Use of the number "0" in Condense arrays with reduce

Tell us what’s happening:
What is the purpose of “0” which is used after the curly brackets end in the “singleVal” variable.

Your code so far

var array = [4,5,6,7,8];
var singleVal = 0;

// Only change code below this line.

singleVal = array.reduce(function(previousVal, currentVal) {
  return previousVal + currentVal;
}, 0);

Your browser information:

Your Browser User Agent is: Mozilla/5.0 (Windows NT 10.0; Win64; x64) AppleWebKit/537.36 (KHTML, like Gecko) Chrome/66.0.3359.139 Safari/537.36.

Link to the challenge:
https://www.freecodecamp.org/challenges/condense-arrays-with-reduce

1 Like

reduce takes two arguments, a function, and the initial value. by default the initial value is the first element in the array, but you can explicitly give it a value.

reduce turns an array of values into another value: it takes the previous value, then performs an operation on that and the current value. Then the output of that becomes the previous value, and it performs an operation on that and the current value and so on.

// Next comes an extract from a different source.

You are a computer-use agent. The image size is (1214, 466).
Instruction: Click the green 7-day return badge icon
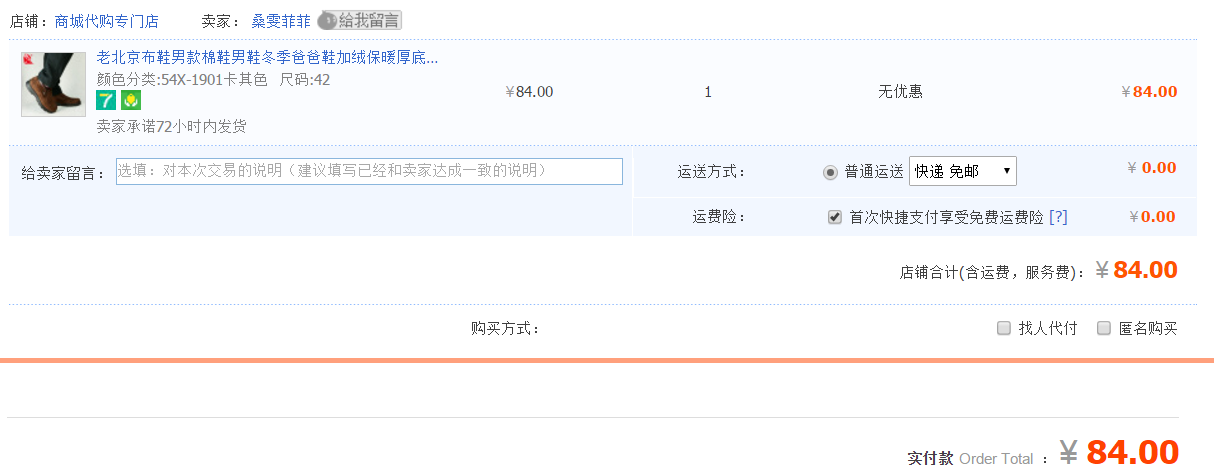[x=106, y=100]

So you have a function like:

function add(previousValue, currentValue) {
  return previousValue + currentValue;
}

and an array:

[1,2,3,4,5,6,7,8,9]

so initially, previousValue is 0, currentValue is 1. 0 + 1 is 1. previousValue is now 1, current value is 2, 1 + 2 is 3. previousValue is now 3, current value is 3, 3 + 3 is 6. And so on.